When I visited Newtown last month, I spent some private time with many of the families who lost their children that day. And one was the family of Grace McDonald. Grace’s parents are here. Grace was seven years old when she was struck down—just a gorgeous, caring, joyful little girl. I’m told she loved pink. She loved the beach. She dreamed of becoming a painter.
And so just before I left, Chris, her father, gave me one of her paintings, and I hung it in my private study just off the Oval Office. And every time I look at that painting, I think about Grace. And I think about the life that she lived and the life that lay ahead of her, and most of all, I think about how, when it comes to protecting the most vulnerable among us, we must act now—for Grace. For the twenty-five other innocent children and devoted educators who had so much left to give. For the men and women in big cities and small towns who fall victim to senseless violence each and every day. For all the Americans who are counting on us to keep them safe from harm. Let’s do the right thing. Let’s do the right thing for them, and for this country that we love so much.
That matched, in my opinion, any other moment in his presidency in terms of powerful and emotional rhetoric. The public is quickly getting behind gun control, according to polls, and how durable that momentum is will hold the real key to the messy gun control debate that lies ahead in Washington.  
But President Obama is making a mistake in calling for more cops in schools. 

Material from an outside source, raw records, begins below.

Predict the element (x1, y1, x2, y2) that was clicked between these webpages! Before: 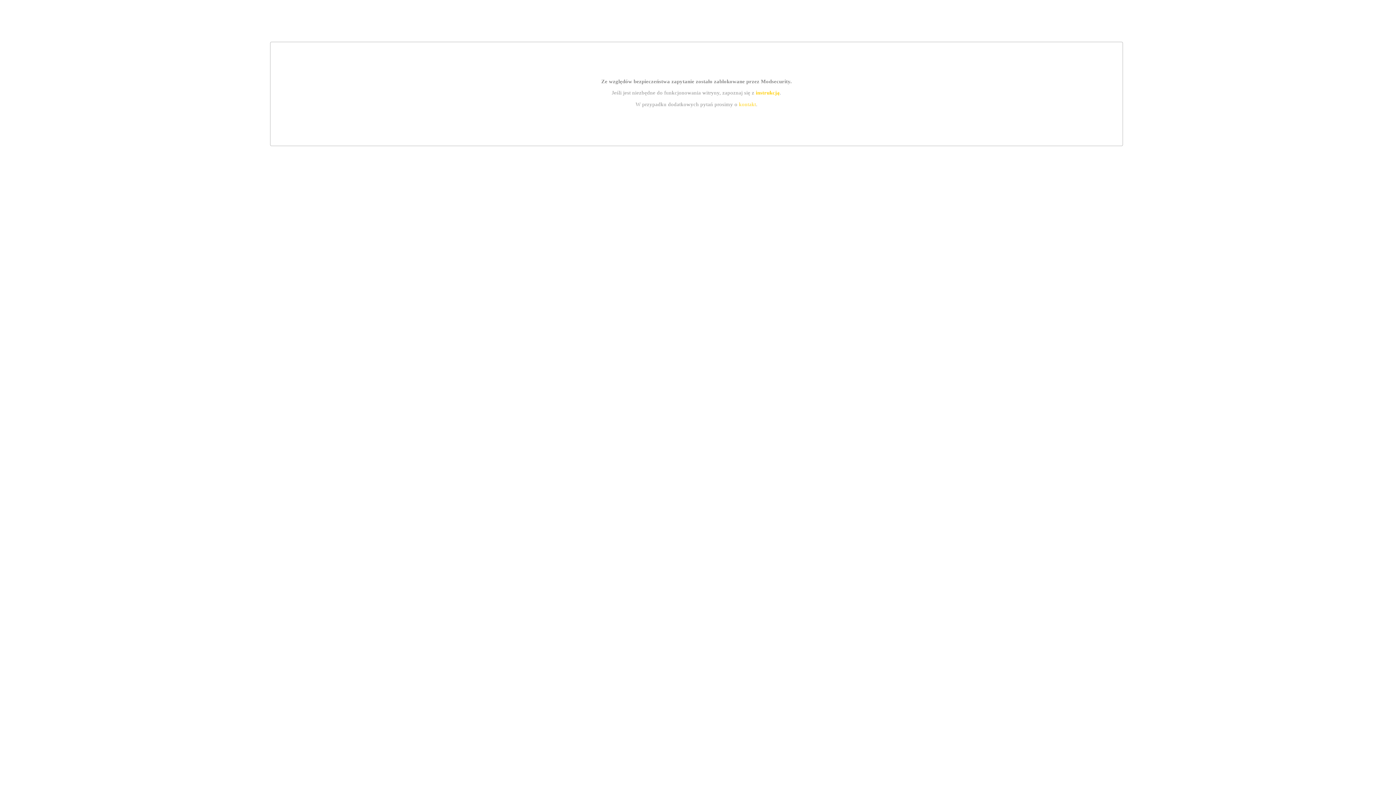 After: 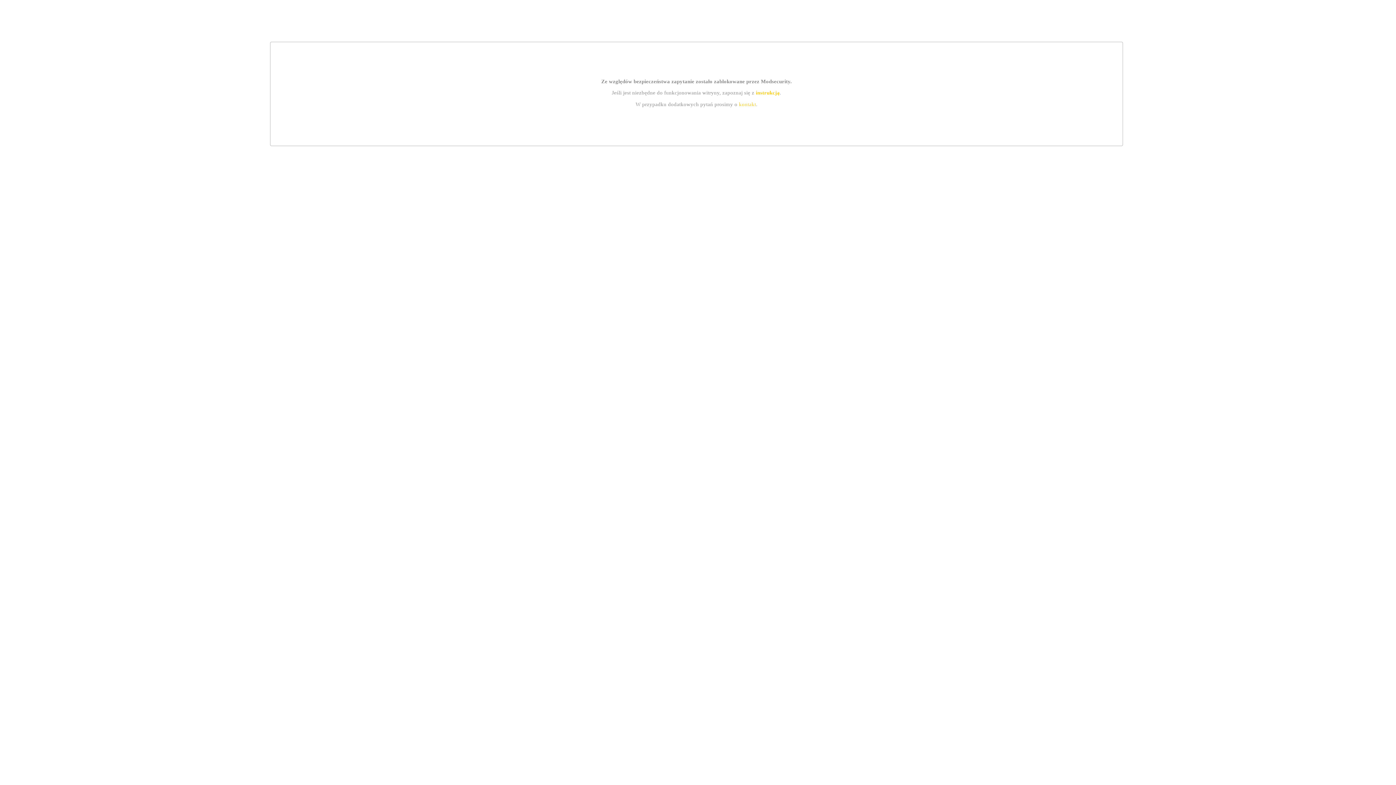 Action: bbox: (739, 101, 756, 107) label: kontakt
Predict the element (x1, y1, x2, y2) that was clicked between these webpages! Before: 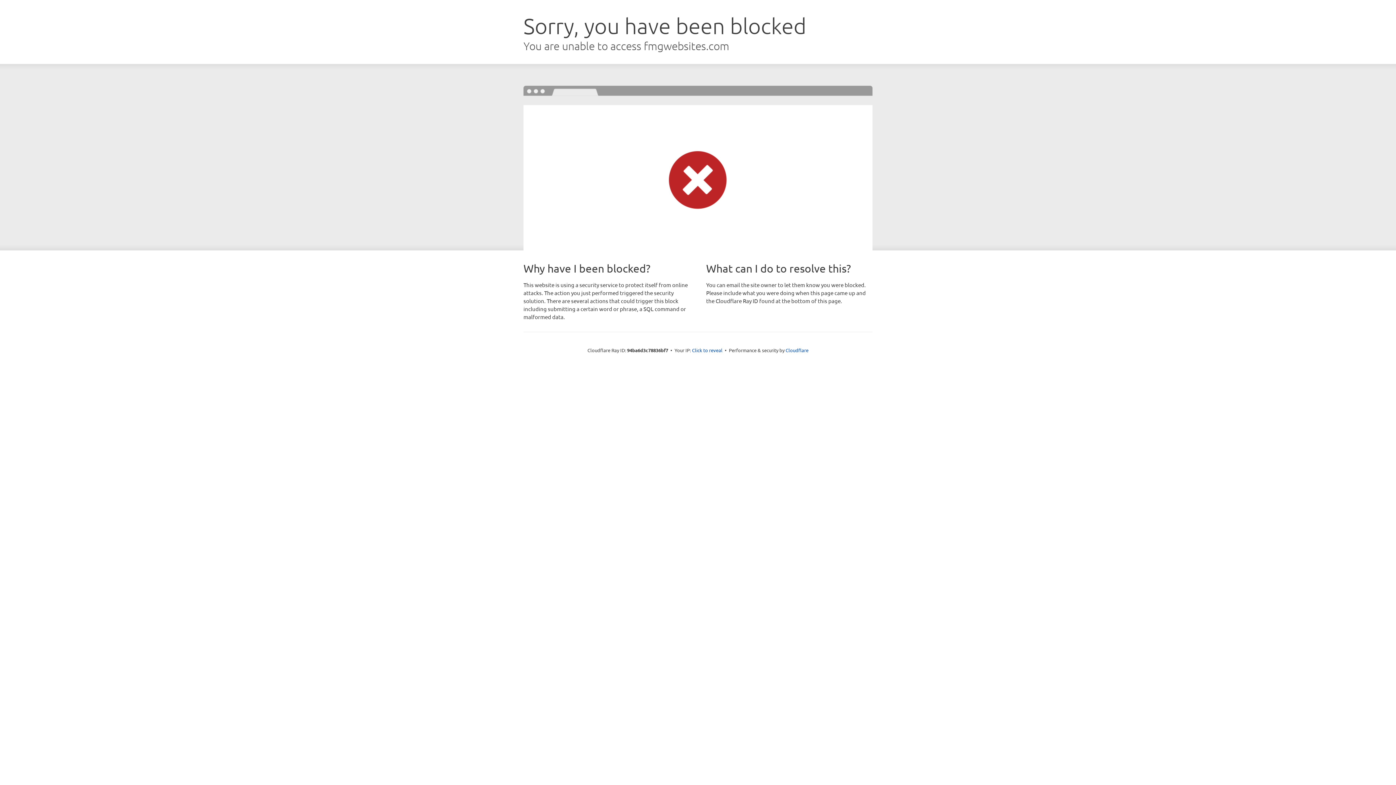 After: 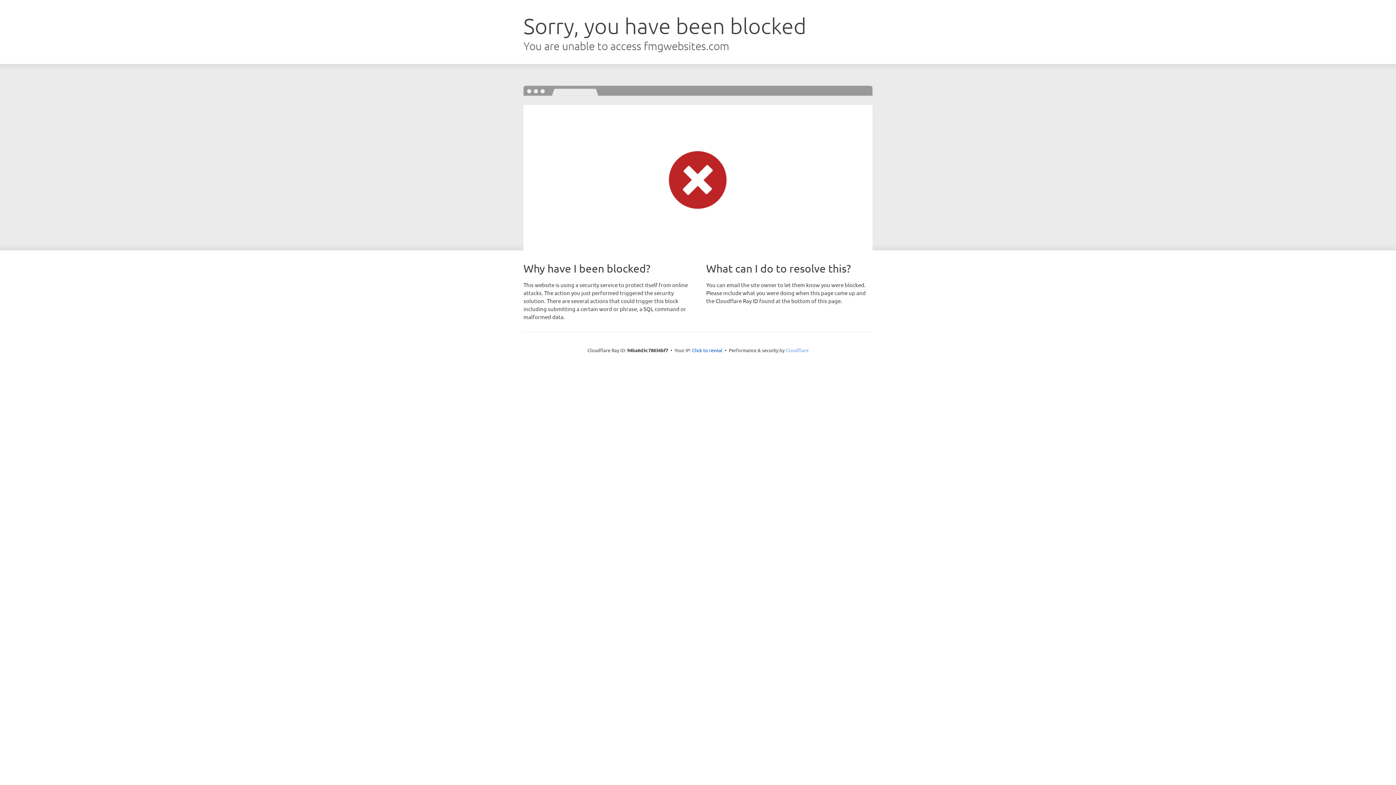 Action: bbox: (785, 347, 808, 353) label: Cloudflare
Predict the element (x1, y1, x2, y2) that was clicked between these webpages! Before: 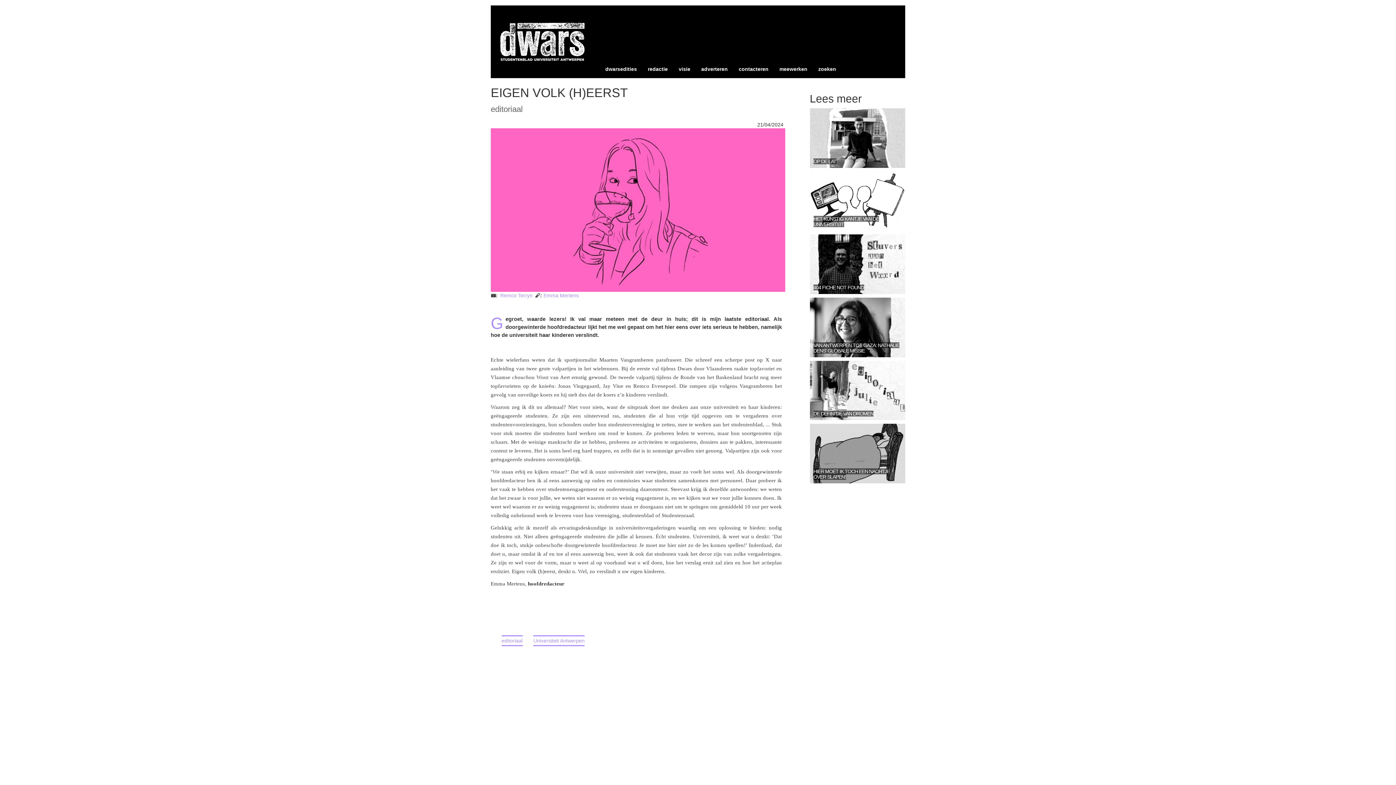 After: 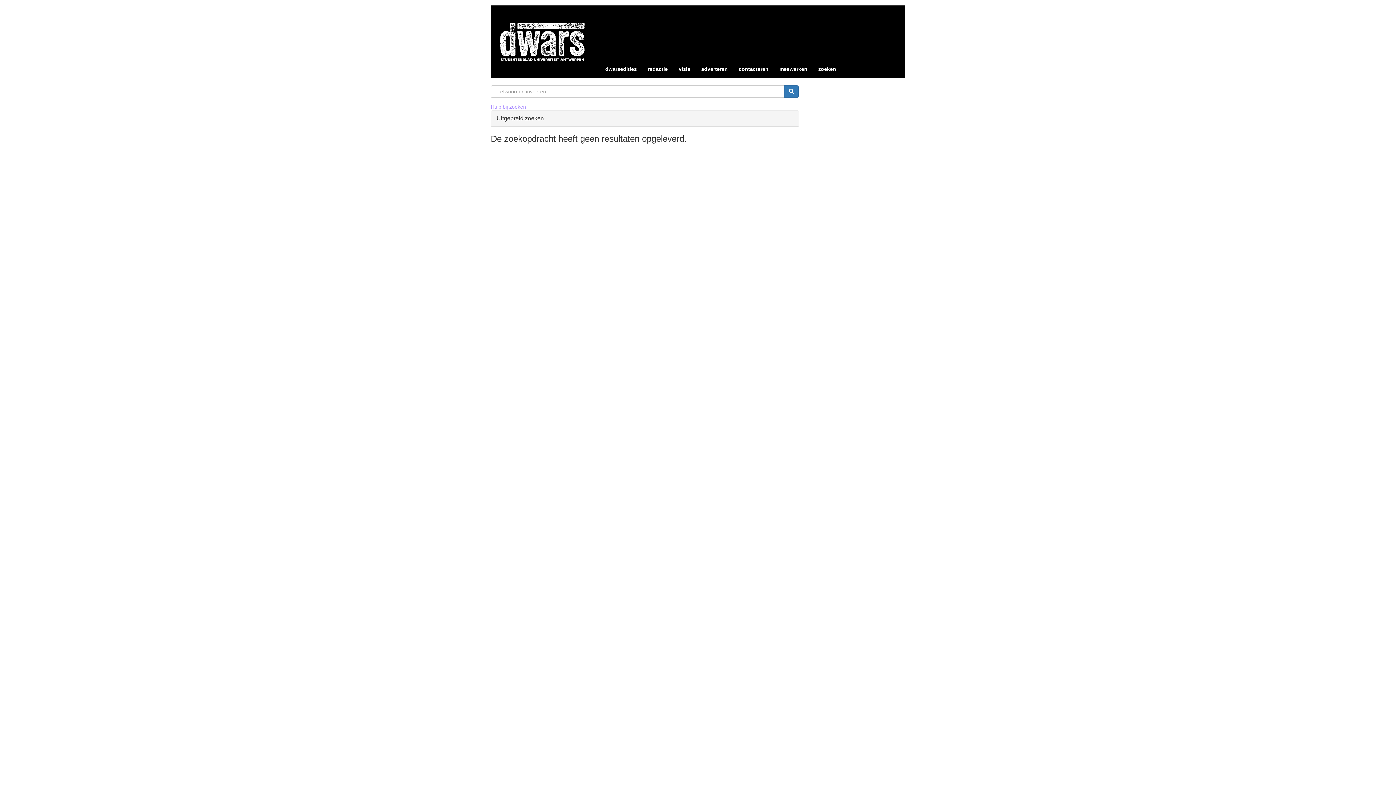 Action: label: zoeken bbox: (813, 59, 841, 78)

Lori Bezahler explains why:
It’s no surprise that Wayne LaPierre and the NRA think that increasing the presence of armed police and security in schools will be good for our children. More disturbing, however, is that Vice President Joe Biden and other key Democrats appear to agree. As reported by the Washington Post, recommendations coming out of the Gun Violence Task Force chaired by Vice President Biden are likely to include support for increasing the presence of police in schools. Democratic Senator Barbara Boxer has already proposed raising the allocation for the federal COPS in Schools program, a major source of funding to pay school police salaries.

But as extensive research has shown, such measures don’t make students safer. In fact, they endanger their futures by further greasing the notorious school-to-prison pipeline. Increasing police in schools results, for students, in increased contact with the juvenile justice system, deterioration in academic performance and greater dropout rates.

"Police in Schools are Not the Answer to the Newtown Shooting” a report just issued by a broad coalition of civil rights organizations, educational leaders, advocates, academics, parents and students, offers a well-documented critique of the practice of relying on police and armed security for school safety. Produced by the Advancement Project, Dignity in Schools Campaign, Alliance for Educational Justice, and NAACP LDF, it is the product of years of research, advocacy, and the lived experiences of parents and children in schools, and provides sensible recommendations for keeping schools safe and supporting children.